Work to complete
Restate word for word only the lines running from the one with "Task: Open the Select SIP trunk dropdown" to the end of the data, both ends included. Omit any pictures.

Given records

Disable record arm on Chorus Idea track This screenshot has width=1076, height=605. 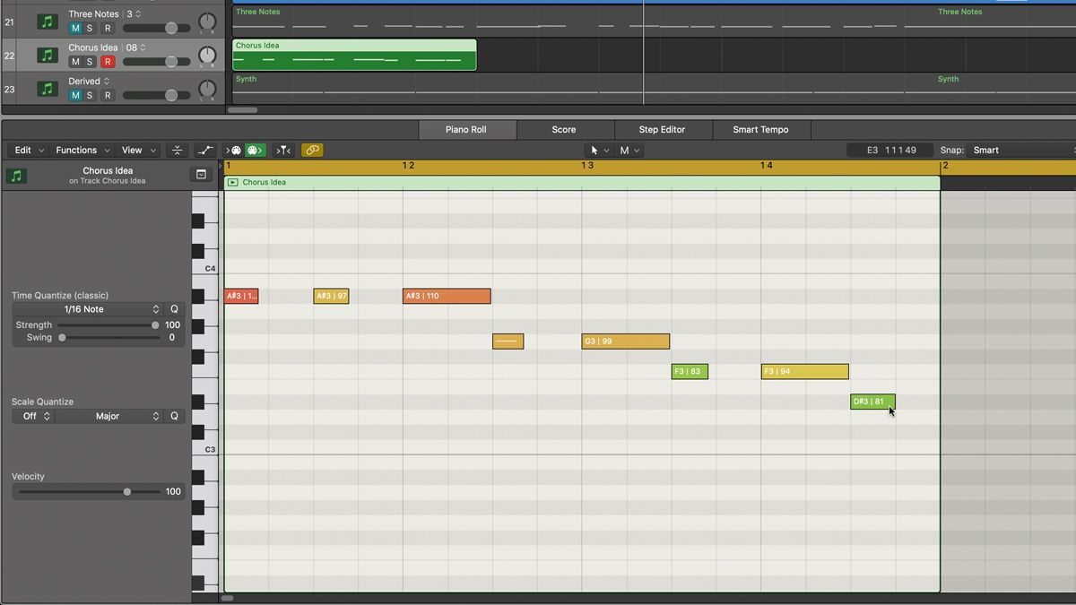click(x=108, y=61)
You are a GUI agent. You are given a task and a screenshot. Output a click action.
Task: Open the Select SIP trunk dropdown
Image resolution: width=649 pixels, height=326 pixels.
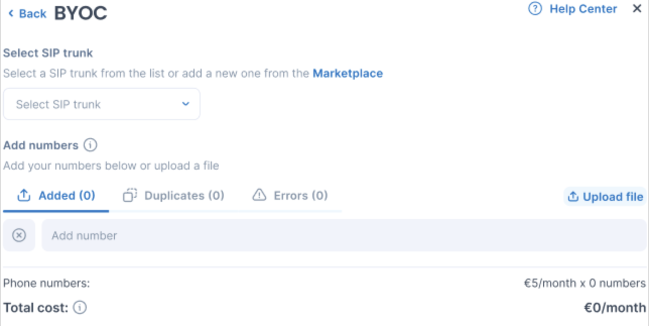click(101, 104)
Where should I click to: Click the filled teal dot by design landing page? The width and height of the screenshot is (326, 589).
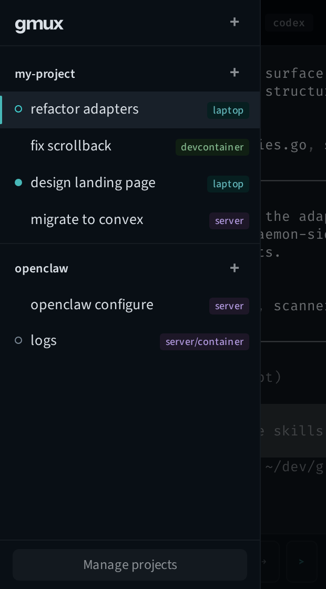(x=18, y=182)
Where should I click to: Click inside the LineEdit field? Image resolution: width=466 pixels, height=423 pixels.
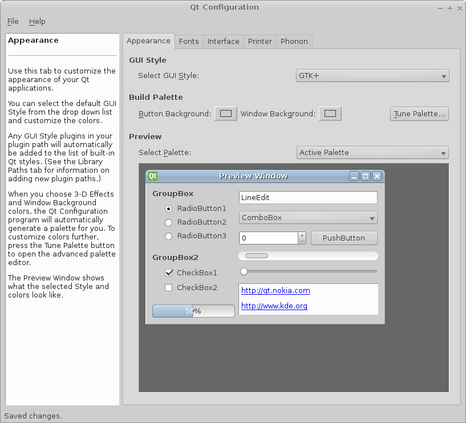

Answer to this exercise
Task: Open the Select SIP trunk dropdown
Image resolution: width=649 pixels, height=326 pixels.
click(101, 104)
Where should I click to: Click the filled teal dot by design landing page? The width and height of the screenshot is (326, 589).
(x=18, y=182)
Where should I click to: Click inside the LineEdit field? Image resolution: width=466 pixels, height=423 pixels.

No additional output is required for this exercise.